To be betrayed by a fragrance was...

(The entire section is 510 words.)

The Perfume Forms and Devices

(Critical Guide to Poetry for Students)

The principal device used by Donne in this poem is the Metaphysical conceit, a kind of forced metaphor joining two terms by exploiting an otherwise obscure relationship that turns out unexpectedly to be illuminating, often on different levels of meaning. In many of his poems, Donne uses this technique to fuse widely separated orders of experience, for example, by linking the sacred with the profane. Here he simply is demonstrating wit, the kind of intellectual and imaginative agility highly prized in fashionable Elizabethan-Jacobean circles. On the simplest level, it is merely clever wordplay, the kind reflected in puns; but with Donne, it is usually much more sophisticated, involving irony, multiple ambiguity, and paradox.

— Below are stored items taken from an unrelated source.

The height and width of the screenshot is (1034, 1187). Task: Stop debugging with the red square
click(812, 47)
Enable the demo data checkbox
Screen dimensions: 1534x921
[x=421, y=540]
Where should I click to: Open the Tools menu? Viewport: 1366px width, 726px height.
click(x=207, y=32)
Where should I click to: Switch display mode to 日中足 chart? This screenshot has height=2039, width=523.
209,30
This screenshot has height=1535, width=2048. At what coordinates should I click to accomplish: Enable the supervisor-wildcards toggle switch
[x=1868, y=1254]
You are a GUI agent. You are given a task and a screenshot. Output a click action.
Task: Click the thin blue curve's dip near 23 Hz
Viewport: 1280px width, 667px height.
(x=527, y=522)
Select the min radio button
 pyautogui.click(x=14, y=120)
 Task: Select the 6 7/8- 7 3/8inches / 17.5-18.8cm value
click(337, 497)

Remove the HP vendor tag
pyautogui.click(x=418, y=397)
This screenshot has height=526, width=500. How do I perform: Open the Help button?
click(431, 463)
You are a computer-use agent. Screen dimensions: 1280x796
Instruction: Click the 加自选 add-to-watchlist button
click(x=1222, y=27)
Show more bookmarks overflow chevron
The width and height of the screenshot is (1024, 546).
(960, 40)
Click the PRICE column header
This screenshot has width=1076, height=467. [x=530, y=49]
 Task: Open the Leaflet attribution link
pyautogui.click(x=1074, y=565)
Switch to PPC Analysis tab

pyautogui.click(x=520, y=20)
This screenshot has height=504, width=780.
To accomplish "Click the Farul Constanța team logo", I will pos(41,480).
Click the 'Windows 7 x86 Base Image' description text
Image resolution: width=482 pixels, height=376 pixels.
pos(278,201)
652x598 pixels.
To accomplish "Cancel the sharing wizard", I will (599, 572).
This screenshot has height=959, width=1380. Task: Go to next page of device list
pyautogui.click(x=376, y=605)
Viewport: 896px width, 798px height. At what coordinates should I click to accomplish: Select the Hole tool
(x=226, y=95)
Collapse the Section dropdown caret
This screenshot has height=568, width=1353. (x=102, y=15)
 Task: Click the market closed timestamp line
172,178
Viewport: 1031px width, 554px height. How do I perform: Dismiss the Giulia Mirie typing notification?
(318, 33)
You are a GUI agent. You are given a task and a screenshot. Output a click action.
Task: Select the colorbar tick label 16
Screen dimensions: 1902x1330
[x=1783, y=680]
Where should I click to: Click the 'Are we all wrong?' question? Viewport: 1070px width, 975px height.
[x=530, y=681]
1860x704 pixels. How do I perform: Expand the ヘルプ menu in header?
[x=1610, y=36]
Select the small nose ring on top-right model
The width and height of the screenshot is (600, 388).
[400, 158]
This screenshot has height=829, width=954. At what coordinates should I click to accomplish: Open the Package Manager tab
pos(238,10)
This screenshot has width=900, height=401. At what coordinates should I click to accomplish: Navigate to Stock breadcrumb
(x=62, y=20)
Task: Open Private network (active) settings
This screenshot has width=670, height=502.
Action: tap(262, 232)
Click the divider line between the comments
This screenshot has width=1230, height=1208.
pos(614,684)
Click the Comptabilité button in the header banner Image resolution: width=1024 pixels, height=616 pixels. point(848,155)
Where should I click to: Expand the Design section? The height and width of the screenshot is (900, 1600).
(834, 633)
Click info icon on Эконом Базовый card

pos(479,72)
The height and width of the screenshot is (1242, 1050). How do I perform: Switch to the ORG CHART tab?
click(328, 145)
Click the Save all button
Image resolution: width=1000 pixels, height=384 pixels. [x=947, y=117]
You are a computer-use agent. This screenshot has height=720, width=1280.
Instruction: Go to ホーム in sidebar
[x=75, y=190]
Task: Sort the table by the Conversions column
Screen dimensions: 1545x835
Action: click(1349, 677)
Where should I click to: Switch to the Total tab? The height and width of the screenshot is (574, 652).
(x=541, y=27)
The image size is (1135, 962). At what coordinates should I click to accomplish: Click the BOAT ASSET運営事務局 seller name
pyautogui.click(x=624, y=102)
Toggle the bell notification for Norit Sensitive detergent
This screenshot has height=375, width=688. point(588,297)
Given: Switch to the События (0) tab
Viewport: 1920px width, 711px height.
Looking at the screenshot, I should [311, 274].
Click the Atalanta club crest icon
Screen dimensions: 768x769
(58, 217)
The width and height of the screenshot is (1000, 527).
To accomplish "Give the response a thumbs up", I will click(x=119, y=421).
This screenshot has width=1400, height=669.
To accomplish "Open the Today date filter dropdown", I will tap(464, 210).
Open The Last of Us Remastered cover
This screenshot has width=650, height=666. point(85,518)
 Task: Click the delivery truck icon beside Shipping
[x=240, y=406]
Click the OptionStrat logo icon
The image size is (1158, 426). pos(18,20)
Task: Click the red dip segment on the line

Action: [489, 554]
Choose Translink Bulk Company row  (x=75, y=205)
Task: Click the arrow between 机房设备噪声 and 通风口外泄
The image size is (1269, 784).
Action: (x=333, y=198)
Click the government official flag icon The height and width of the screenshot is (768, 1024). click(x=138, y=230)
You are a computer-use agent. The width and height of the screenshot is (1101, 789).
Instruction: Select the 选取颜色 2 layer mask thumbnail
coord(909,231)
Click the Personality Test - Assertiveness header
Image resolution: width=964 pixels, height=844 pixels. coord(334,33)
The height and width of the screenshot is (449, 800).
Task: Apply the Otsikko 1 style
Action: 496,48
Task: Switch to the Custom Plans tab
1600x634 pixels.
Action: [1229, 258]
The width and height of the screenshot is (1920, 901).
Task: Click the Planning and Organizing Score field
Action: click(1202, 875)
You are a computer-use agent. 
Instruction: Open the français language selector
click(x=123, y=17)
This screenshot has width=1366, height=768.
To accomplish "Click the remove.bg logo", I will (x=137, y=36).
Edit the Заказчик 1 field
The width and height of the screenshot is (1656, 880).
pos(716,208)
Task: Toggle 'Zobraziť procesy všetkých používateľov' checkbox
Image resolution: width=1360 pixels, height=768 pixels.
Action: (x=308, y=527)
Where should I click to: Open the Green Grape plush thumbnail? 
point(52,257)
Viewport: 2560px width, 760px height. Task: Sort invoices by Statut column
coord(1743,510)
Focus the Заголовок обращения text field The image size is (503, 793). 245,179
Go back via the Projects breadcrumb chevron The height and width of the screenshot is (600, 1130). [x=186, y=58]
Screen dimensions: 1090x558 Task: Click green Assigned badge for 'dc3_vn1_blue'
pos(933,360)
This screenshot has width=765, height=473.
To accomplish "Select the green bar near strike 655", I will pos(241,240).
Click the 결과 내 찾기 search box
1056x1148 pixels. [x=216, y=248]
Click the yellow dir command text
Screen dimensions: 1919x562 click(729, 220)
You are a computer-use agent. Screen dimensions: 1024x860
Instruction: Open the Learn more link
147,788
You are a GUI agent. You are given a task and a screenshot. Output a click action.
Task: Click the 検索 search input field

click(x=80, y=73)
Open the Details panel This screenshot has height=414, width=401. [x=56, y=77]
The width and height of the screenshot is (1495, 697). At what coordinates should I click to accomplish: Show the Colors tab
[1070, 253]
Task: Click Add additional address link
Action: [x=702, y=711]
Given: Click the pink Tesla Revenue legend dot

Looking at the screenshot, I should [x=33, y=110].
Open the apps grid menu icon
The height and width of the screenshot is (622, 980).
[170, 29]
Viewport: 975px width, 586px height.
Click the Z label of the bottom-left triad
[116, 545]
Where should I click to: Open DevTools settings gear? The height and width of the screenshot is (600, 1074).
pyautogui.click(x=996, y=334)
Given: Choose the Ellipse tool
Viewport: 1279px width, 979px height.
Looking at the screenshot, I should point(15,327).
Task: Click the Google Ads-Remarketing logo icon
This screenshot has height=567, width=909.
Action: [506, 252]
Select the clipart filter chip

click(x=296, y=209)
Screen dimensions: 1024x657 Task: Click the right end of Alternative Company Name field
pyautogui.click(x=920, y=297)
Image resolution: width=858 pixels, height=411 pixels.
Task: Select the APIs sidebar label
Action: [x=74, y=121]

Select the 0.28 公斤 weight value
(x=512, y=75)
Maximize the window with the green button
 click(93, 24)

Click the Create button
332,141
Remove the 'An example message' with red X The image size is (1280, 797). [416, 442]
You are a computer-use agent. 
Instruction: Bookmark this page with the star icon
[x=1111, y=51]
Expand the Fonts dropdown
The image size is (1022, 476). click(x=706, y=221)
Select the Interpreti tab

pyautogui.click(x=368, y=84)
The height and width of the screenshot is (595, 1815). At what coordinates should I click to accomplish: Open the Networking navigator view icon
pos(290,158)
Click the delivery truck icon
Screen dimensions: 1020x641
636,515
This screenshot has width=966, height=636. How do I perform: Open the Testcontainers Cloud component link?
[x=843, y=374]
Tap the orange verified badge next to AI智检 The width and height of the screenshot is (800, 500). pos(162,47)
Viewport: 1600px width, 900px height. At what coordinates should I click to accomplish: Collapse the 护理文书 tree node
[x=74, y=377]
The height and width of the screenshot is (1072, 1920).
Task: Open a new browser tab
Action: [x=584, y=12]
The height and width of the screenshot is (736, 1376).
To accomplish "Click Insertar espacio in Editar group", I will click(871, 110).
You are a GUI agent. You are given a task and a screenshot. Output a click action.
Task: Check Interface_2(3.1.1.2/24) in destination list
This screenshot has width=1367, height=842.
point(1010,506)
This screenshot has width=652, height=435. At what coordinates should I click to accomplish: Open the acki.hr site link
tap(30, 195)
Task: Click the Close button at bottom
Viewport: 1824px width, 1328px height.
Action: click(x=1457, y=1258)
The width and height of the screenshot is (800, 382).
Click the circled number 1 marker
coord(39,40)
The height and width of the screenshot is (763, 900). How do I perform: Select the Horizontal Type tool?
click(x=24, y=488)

This device first appears in “The Perfume” when the writer refers to his lover’s father as “hydroptique,” referring simultaneously to bloated, swollen, dropsical; unsatisfied, like an unsaturated sponge; alcoholic; and suspicious, not easily satisfied. The first and third meanings then are reinforced by his “glazed eyes,” which glare “as though he came to kill a Cockatrice.” This is a fabulous monster with a death-dealing glance; supposedly the glazed eyes will like a mirror reflect the deadly look back to its source. In a similar vein, her mother is described as “immortal” because she spends so much time in bed that she might as well be dead, but resolutely refuses to die. She also proves immortal in her...

(The entire section is 517 words.)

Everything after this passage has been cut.